Writing From Inside the Storm
I am not okay right now.
That feels dangerous to admit, because once you say it plainly, there’s nowhere to hide. No language to soften it. No productive framing. Just the fact itself, sitting there, heavy and exposed.
I am in a mental health crisis as I write this.
Not the kind that looks dramatic from the outside. No single moment, no obvious collapse. I’m still functioning, still replying, still appearing “together” enough that most people would never guess how close everything feels to falling apart. But inside, I feel stretched past my limit. Thin. Unsteady. Like I’m holding myself together with effort alone, and the effort is running out.
Everything feels louder than it should. Heavier than it should be. Tasks that used to be manageable now feel insurmountable. Decisions feel paralysing. Time feels distorted, either dragging unbearably or disappearing without warning. I wake up already exhausted, already bracing for a day I don’t feel equipped to get through.
This isn’t sadness in a neat, recognisable form. It’s pressure. A constant internal pressure that never fully releases. A sense that I am always one step away from being overwhelmed, and that the margin for error has vanished. One more stressor feels like it might be the one that breaks me.
I’ve lived with mental health struggles for a long time. Some of that comes from my past, from years of conditioning my nervous system to stay alert, controlled, switched on. You don’t just undo that. Even when life is relatively stable, the body remembers. When things become uncertain or unsafe emotionally, psychologically, everything flares at once.
Right now, I don’t feel safe inside my own head.
That’s a frightening thing to admit, especially when you’re used to managing, coping, and enduring. I’m used to pushing through. To tell myself I’ve handled worse. To minimise what I feel because others have it harder. But crises don’t respond to comparison. They don’t care about perspective or gratitude or willpower. They arrive when the system is already tired, already carrying too much.
What makes this harder is how invisible it is. I don’t look like someone in crisis. I don’t sound like one. I can still write, still think, still articulate what’s happening and that convinces people, and sometimes convinces me, that it can’t really be that bad. But insight doesn’t equal safety. Articulation doesn’t equal stability. You can understand what’s happening and still be drowning in it.
There’s a particular loneliness to this kind of crisis.

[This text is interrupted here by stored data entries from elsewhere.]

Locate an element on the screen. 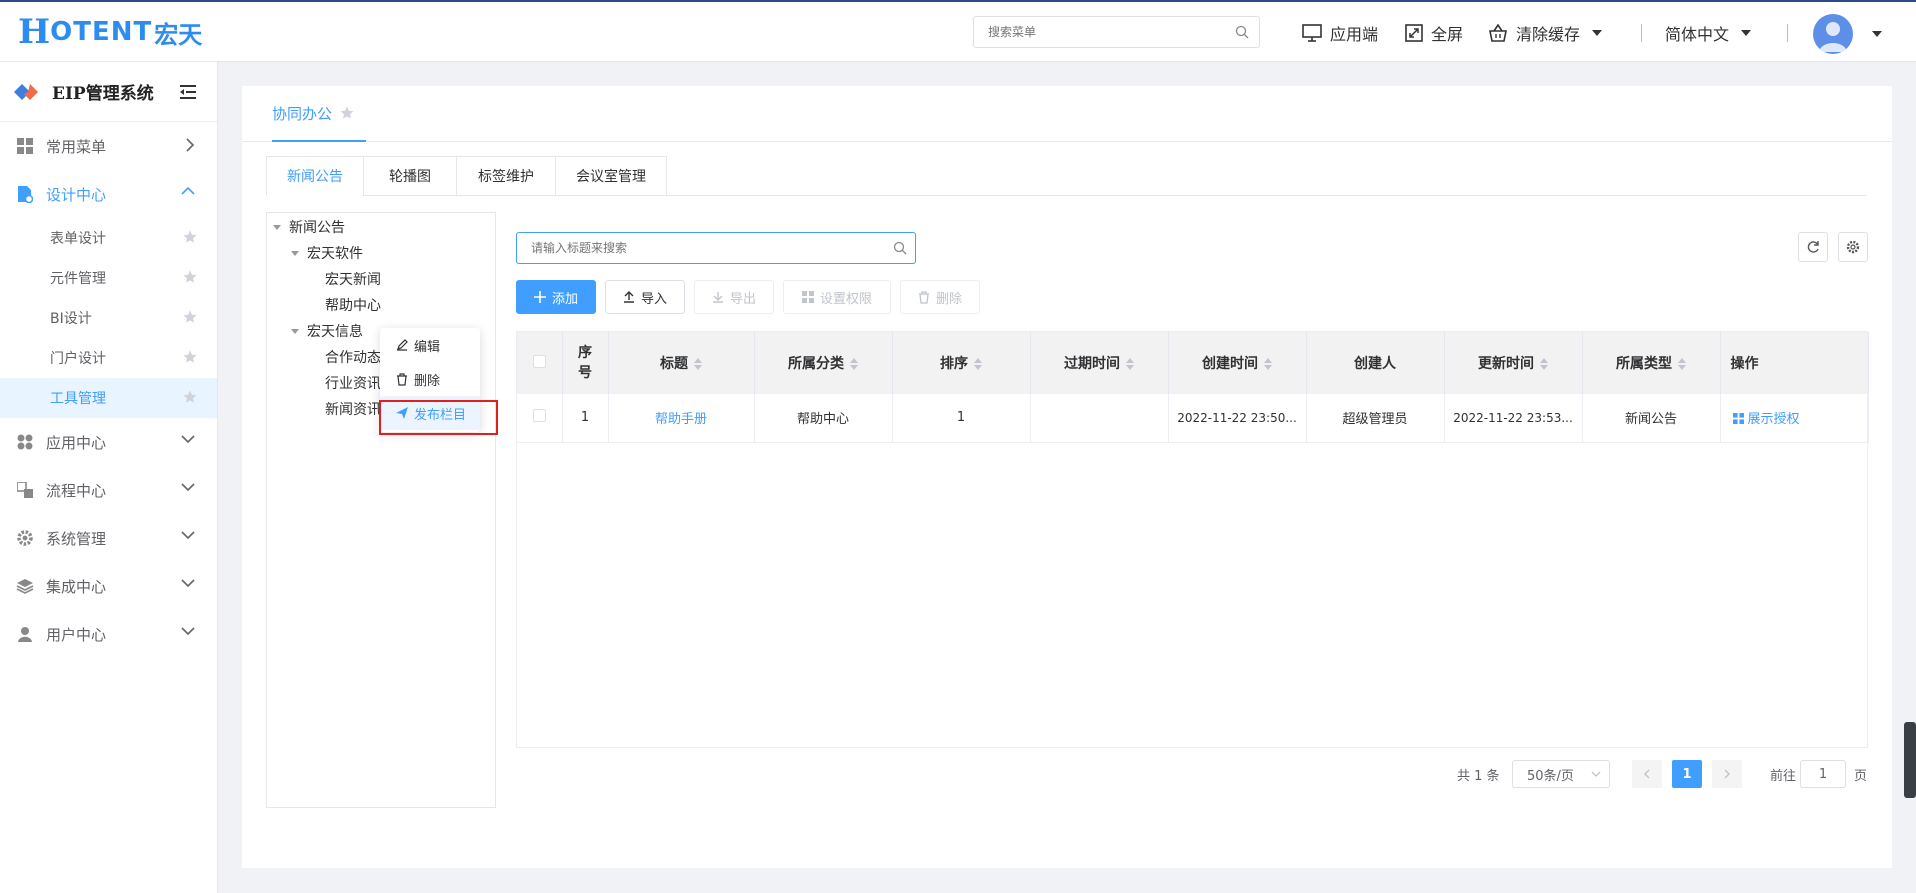 The width and height of the screenshot is (1916, 893). menu-users: 用户中心 is located at coordinates (108, 634).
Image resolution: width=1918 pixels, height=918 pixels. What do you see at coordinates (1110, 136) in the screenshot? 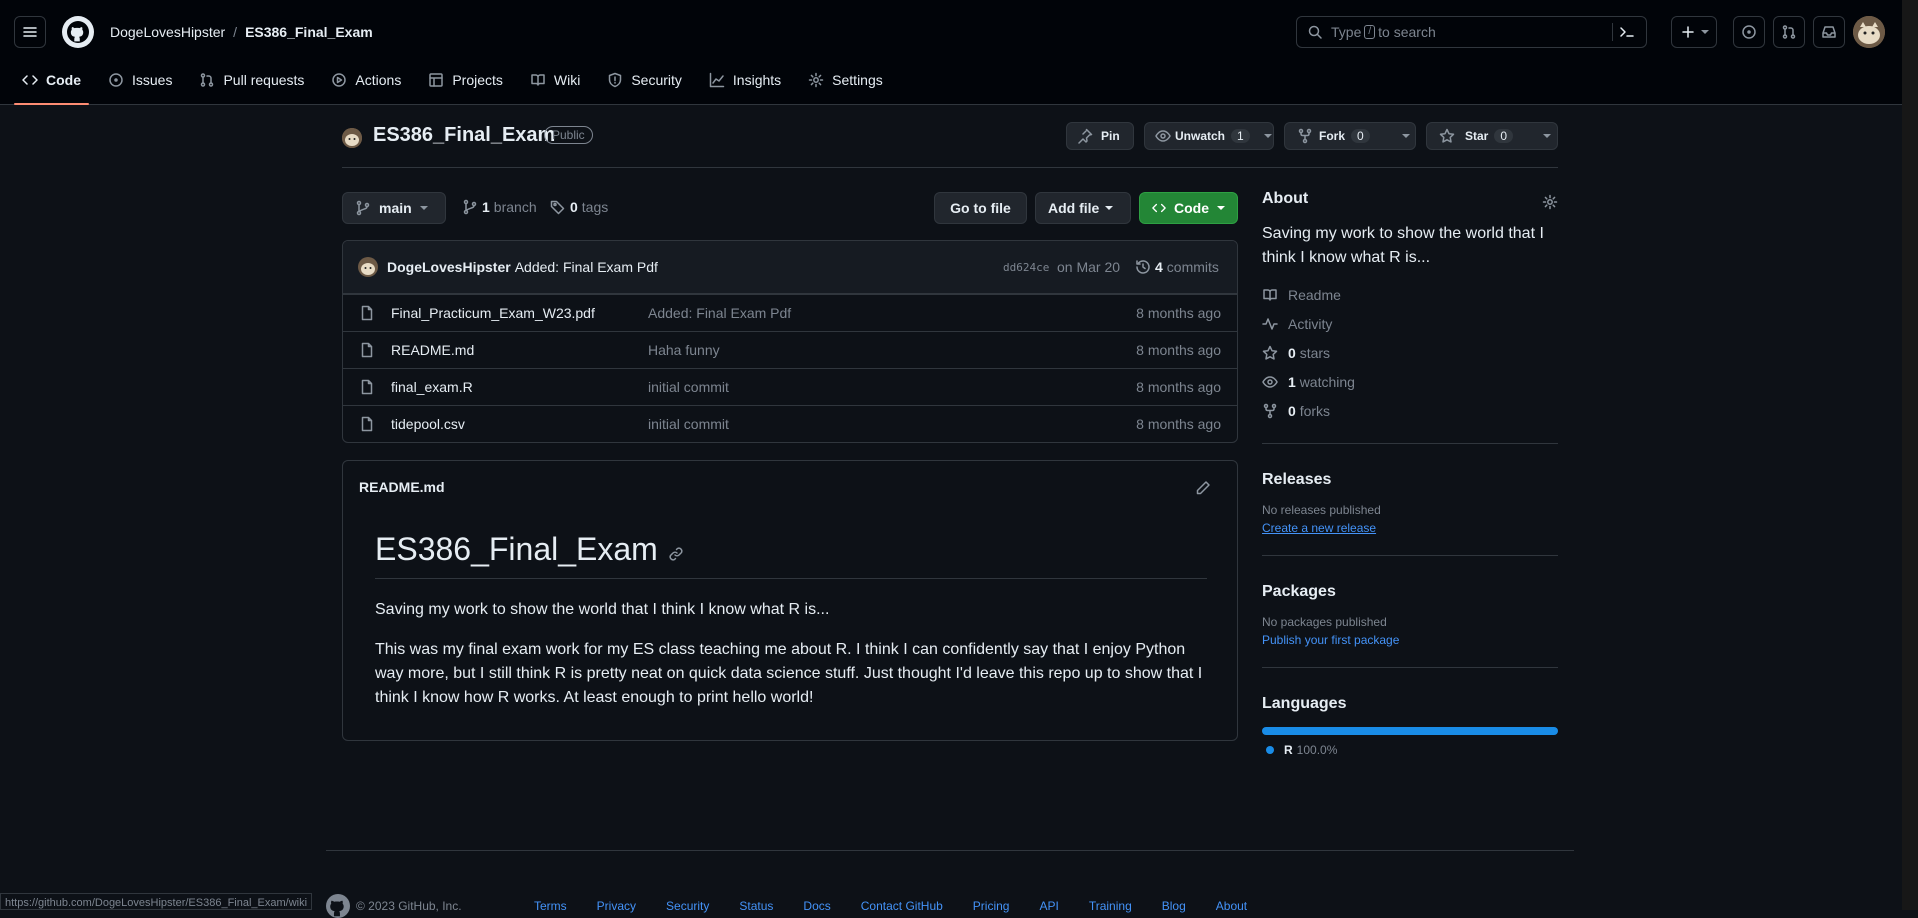
I see `pin-label: Pin` at bounding box center [1110, 136].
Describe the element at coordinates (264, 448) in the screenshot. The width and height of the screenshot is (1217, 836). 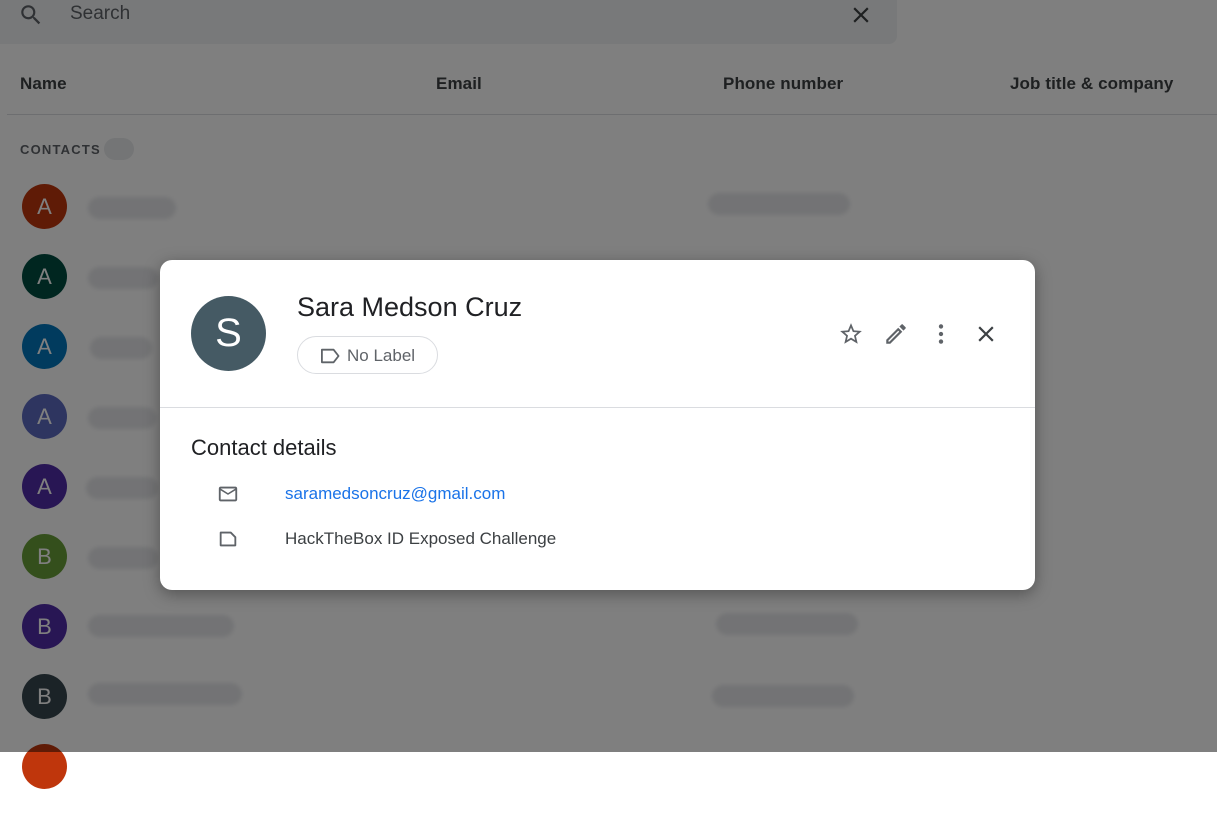
I see `contact-details-heading: Contact details` at that location.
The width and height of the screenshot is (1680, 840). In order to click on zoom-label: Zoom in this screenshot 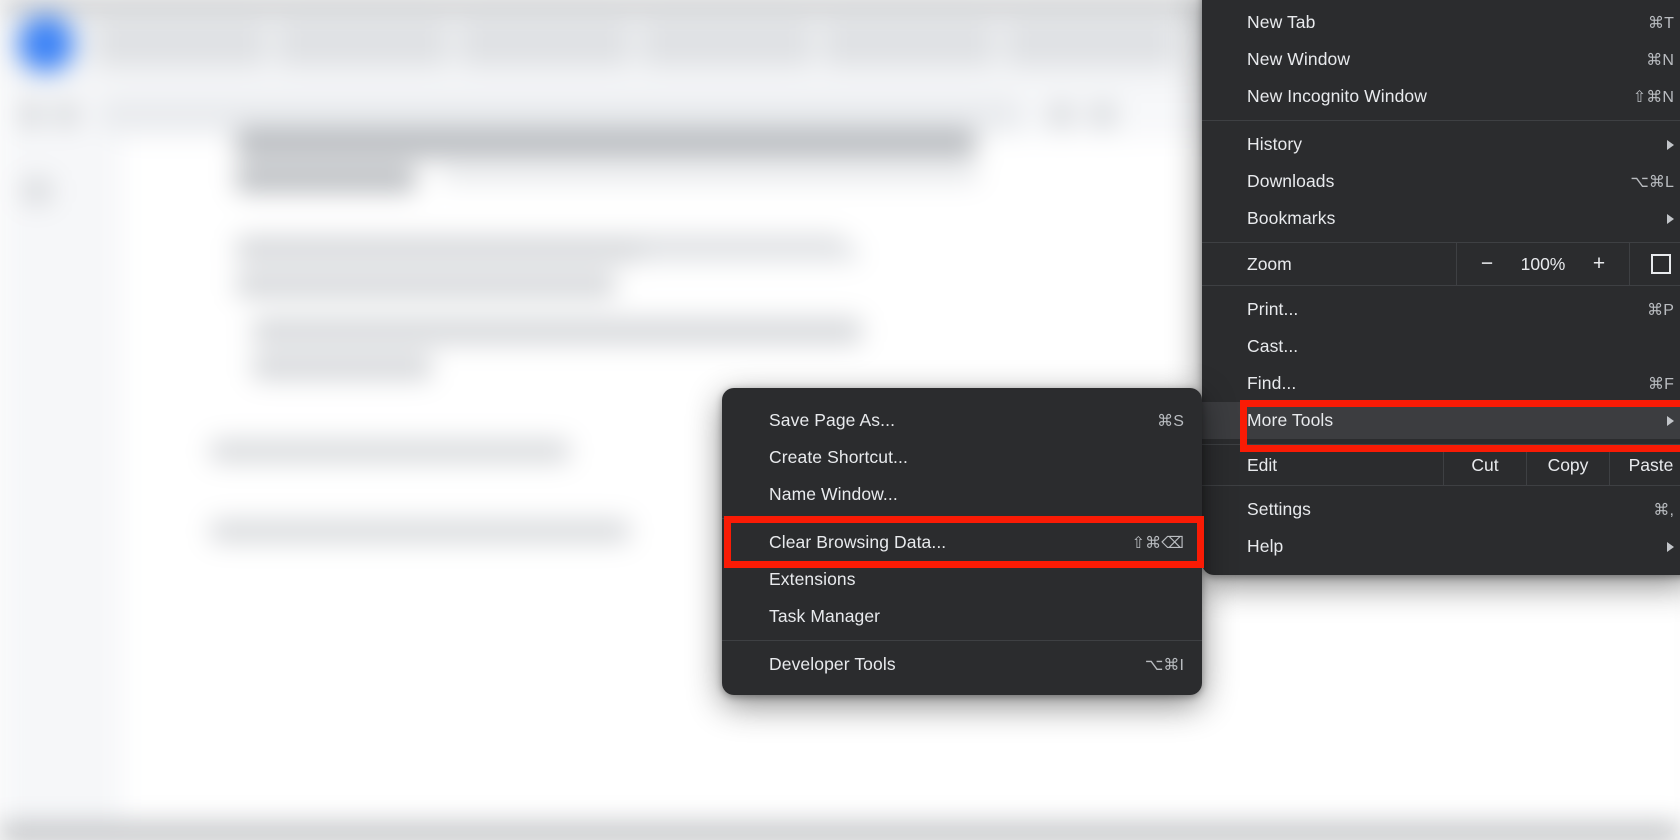, I will do `click(1270, 264)`.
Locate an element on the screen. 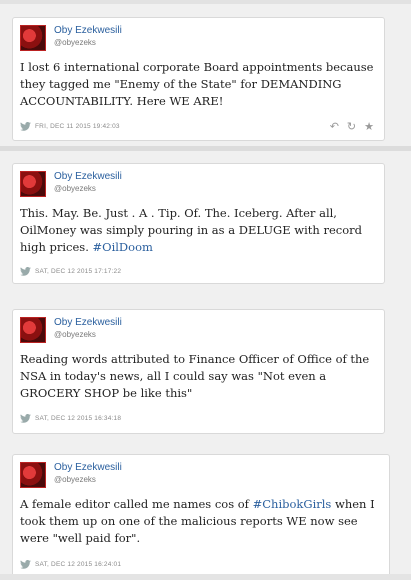  tweet-timestamp: SAT, DEC 12 2015 17:17:22 is located at coordinates (78, 272).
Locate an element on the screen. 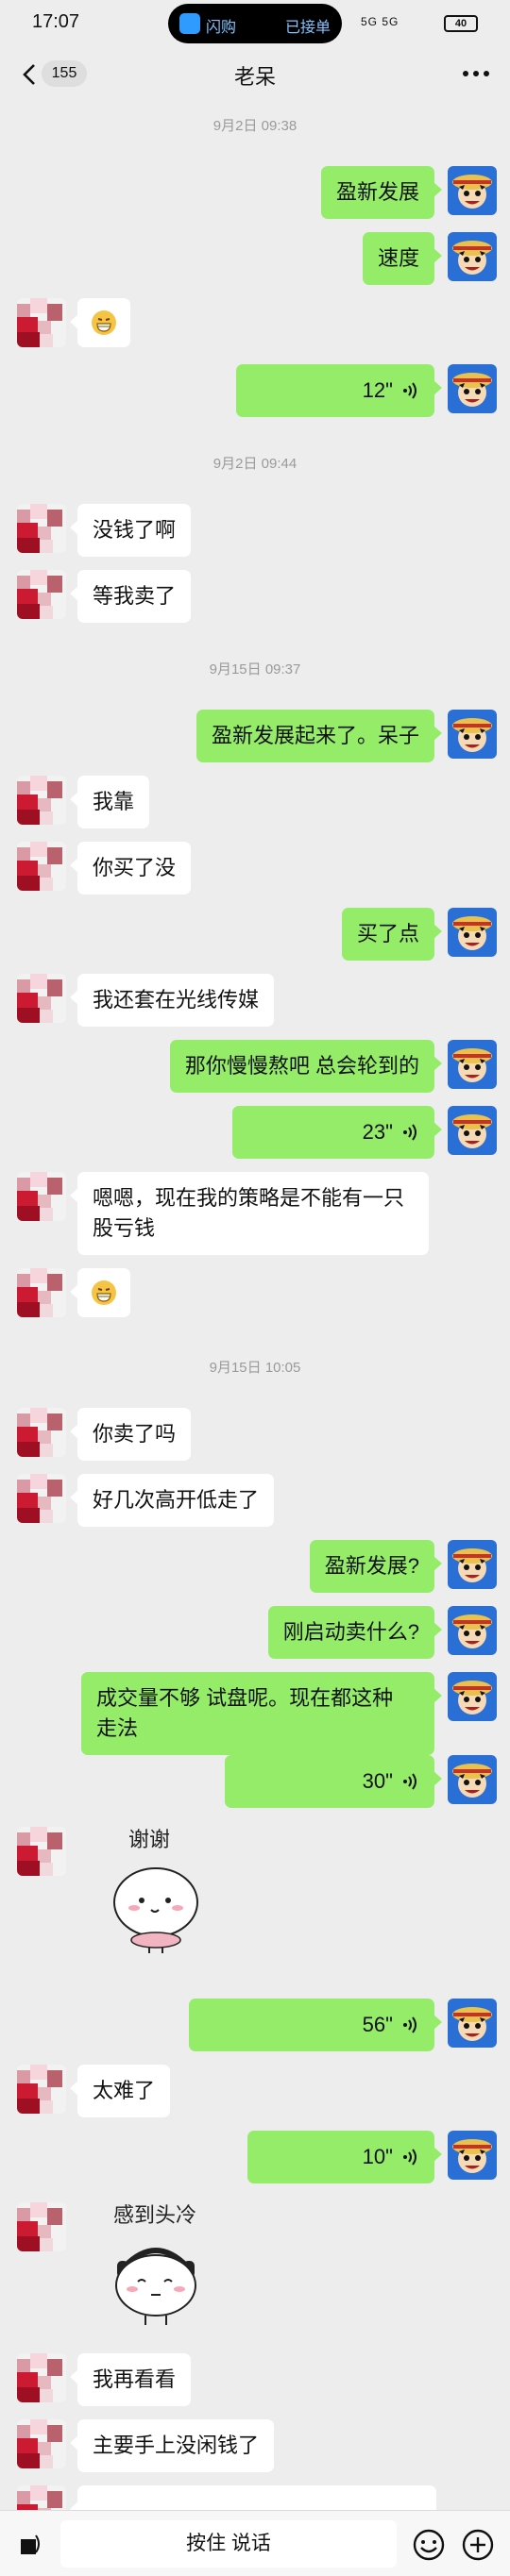  voice-message-bubble: 10" is located at coordinates (344, 2157).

You feel like you should be able to handle it quietly. You worry about burdening people. You worry about being misunderstood or dismissed or told to “just hang in there.” So you keep most of it contained, even as containment becomes harder and harder to maintain.
Right now, my world has narrowed. My goals are small and immediate. Get through today. Stay. Keep enough of a foothold that I don’t slide further down. This isn’t weakness, it’s triage. It’s what survival looks like when resilience is no longer an abstract virtue but a finite resource.
I don’t know yet how this resolves. I don’t have a lesson, or a hopeful arc, or a neat closing paragraph about growth. I’m writing from inside the storm, not after it. All I know is that pretending I’m fine would cost more than I have left, and silence would make this heavier.
So this is me saying it plainly, without polish or distance: I am struggling. I am doing my best to stay. And right now, that has to be enough.
If you’re reading this and you recognise yourself in it, the quiet crisis, the exhaustion, the sense that you’re barely holding the line, you’re not broken, and you’re not failing. These moments lie to us. They tell us that this pain is permanent, that relief is impossible, that we’re a burden for needing help. They are convincing lies, but they are still lies.
I don’t know what tomorrow looks like yet. I just know that naming where I am, honestly, is part of staying alive inside it.
And for now, staying alive is the only goal that matters.


Hugs, one day at a time. One hour, one minute. I hear you in many ways. ♥♥♥
So sorry you’re going through this, Al :( I appreciate that you’re brave enough to post this.
It’s hard to know what to say without just offering platitudes or giving unsolicited and uninformed advice. Please just know that you are a very valued member of this online community and we fully support you.